■ **Exercise task**: Repeat the listing word for word, starting at its first line and ending with the line that contains "pyautogui.click(x=940, y=370)". Include both of those lines.

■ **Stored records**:
────

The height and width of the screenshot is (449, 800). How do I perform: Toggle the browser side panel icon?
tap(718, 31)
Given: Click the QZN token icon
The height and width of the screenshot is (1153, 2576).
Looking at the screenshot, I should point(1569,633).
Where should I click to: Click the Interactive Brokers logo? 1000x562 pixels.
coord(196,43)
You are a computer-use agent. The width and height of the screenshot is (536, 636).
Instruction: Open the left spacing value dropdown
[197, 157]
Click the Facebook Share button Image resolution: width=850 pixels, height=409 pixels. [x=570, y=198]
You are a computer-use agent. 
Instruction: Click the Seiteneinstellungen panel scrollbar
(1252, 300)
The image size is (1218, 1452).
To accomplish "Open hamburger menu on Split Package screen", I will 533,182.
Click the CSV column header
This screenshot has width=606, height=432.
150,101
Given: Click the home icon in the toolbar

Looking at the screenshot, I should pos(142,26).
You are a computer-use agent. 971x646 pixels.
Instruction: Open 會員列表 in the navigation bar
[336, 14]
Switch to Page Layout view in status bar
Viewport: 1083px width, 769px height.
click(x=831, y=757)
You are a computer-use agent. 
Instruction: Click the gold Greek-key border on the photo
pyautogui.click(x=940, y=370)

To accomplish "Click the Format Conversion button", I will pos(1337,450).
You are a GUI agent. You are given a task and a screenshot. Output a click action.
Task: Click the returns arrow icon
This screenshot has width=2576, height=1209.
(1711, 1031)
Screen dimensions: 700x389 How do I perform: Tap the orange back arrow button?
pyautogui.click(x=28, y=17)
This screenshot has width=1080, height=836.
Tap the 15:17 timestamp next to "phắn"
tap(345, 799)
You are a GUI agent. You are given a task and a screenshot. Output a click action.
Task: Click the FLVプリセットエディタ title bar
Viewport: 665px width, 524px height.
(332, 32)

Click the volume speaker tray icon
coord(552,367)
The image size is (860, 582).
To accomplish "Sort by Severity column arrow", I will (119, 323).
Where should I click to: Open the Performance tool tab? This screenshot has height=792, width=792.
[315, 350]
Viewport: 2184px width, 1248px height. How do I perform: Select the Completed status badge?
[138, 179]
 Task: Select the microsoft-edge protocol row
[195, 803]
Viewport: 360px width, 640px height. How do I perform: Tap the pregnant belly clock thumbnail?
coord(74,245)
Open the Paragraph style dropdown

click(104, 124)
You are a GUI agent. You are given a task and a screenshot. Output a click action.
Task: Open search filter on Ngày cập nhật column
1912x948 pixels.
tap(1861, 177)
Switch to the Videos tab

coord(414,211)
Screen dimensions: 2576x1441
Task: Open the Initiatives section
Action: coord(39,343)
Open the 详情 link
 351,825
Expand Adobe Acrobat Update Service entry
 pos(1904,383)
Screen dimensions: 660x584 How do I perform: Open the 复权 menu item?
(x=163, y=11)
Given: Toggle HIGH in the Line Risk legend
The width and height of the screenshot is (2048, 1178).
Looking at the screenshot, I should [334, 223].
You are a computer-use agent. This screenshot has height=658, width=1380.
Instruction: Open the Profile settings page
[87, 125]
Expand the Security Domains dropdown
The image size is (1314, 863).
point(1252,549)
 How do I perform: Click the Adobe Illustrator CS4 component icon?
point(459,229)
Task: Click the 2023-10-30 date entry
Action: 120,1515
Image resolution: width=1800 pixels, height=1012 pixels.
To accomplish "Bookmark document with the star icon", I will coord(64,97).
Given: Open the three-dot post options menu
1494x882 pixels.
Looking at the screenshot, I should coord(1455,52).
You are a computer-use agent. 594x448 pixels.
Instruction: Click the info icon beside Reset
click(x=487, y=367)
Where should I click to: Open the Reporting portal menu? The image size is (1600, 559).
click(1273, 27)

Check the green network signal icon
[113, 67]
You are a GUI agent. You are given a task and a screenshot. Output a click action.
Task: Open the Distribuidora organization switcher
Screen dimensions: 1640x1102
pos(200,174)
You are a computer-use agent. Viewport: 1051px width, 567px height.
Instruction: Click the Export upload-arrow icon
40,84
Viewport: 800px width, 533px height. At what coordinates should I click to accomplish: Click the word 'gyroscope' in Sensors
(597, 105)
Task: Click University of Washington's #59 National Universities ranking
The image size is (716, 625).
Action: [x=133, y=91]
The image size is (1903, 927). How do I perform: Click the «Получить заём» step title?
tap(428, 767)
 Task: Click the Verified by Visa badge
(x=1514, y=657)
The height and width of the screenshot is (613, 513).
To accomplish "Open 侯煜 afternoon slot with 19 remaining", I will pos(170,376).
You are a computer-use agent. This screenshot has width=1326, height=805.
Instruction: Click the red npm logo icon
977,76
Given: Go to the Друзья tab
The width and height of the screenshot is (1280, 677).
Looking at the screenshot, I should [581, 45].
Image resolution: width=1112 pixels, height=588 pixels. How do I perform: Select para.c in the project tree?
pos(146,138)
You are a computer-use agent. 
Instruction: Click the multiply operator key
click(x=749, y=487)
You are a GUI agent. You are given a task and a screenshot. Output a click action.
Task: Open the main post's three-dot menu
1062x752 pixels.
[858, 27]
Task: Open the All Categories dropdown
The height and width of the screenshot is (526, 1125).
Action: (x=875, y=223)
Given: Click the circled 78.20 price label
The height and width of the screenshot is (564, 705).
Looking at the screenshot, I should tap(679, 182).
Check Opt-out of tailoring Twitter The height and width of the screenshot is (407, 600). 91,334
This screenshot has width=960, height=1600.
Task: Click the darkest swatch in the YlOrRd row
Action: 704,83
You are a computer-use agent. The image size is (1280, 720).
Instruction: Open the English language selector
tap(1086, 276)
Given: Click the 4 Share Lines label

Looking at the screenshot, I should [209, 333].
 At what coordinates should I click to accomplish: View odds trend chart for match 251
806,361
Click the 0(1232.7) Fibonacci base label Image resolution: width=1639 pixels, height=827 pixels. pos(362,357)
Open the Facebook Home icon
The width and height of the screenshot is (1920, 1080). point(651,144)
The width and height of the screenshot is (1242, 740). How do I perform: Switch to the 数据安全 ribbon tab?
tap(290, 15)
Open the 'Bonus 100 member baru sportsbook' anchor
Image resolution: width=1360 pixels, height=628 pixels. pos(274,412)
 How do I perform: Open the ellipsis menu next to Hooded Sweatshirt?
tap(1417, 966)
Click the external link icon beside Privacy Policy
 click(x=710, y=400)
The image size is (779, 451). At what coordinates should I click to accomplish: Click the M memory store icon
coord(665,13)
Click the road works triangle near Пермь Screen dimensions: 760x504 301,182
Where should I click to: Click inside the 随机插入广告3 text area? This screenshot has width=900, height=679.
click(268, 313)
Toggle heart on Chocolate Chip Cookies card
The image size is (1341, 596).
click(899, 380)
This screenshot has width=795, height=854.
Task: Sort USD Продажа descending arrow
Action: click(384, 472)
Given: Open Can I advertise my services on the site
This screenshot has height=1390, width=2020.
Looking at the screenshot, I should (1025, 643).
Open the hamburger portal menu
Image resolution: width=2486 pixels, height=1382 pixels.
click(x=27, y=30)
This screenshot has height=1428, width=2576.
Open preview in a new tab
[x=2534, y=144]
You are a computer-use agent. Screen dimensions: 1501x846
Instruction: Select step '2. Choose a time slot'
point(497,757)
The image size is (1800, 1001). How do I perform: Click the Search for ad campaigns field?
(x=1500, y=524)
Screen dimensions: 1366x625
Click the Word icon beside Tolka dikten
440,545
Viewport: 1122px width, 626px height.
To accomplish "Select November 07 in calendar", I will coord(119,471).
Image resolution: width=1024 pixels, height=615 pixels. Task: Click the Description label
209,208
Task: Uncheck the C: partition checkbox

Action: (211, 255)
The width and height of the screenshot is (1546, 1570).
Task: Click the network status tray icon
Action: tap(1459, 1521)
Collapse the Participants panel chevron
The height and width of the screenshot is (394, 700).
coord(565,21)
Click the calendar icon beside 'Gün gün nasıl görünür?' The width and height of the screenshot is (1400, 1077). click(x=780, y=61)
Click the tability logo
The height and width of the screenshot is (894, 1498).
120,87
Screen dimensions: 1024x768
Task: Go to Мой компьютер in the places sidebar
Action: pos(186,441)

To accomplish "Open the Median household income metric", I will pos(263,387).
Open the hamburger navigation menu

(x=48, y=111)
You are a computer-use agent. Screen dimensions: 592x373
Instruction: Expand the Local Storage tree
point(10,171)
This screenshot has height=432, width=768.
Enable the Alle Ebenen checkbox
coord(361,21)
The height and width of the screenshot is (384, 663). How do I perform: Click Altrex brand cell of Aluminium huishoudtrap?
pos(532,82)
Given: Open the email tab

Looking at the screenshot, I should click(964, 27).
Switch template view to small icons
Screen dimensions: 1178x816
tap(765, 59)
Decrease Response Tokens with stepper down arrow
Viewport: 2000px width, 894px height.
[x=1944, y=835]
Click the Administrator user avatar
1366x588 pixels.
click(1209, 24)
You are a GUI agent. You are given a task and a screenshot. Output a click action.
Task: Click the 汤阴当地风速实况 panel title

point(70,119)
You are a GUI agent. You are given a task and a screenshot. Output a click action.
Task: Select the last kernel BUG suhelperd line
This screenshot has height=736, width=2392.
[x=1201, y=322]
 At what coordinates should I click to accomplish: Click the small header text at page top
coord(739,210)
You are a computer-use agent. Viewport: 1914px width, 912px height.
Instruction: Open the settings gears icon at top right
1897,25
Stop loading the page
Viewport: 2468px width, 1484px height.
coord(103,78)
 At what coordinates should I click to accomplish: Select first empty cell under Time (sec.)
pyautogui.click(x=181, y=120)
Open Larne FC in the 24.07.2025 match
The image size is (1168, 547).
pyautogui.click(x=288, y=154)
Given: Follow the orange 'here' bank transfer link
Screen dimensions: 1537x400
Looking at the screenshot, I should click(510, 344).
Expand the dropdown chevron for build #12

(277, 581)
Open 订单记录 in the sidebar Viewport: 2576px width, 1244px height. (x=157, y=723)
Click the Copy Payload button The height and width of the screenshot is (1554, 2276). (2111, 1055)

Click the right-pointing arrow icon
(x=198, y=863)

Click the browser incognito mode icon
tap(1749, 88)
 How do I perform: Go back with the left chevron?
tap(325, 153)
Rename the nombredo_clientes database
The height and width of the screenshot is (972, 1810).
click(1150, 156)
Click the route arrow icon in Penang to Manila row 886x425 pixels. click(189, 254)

────

■ **Complete output**:
The height and width of the screenshot is (449, 800). How do I perform: Toggle the browser side panel icon?
tap(718, 31)
Given: Click the QZN token icon
The height and width of the screenshot is (1153, 2576).
Looking at the screenshot, I should point(1569,633).
Where should I click to: Click the Interactive Brokers logo? 1000x562 pixels.
coord(196,43)
You are a computer-use agent. The width and height of the screenshot is (536, 636).
Instruction: Open the left spacing value dropdown
[197, 157]
Click the Facebook Share button Image resolution: width=850 pixels, height=409 pixels. [x=570, y=198]
You are a computer-use agent. 
Instruction: Click the Seiteneinstellungen panel scrollbar
(1252, 300)
The image size is (1218, 1452).
To accomplish "Open hamburger menu on Split Package screen", I will 533,182.
Click the CSV column header
This screenshot has width=606, height=432.
150,101
Given: Click the home icon in the toolbar

Looking at the screenshot, I should pos(142,26).
You are a computer-use agent. 971x646 pixels.
Instruction: Open 會員列表 in the navigation bar
[336, 14]
Switch to Page Layout view in status bar
Viewport: 1083px width, 769px height.
click(x=831, y=757)
You are a computer-use agent. 
Instruction: Click the gold Greek-key border on the photo
pyautogui.click(x=940, y=370)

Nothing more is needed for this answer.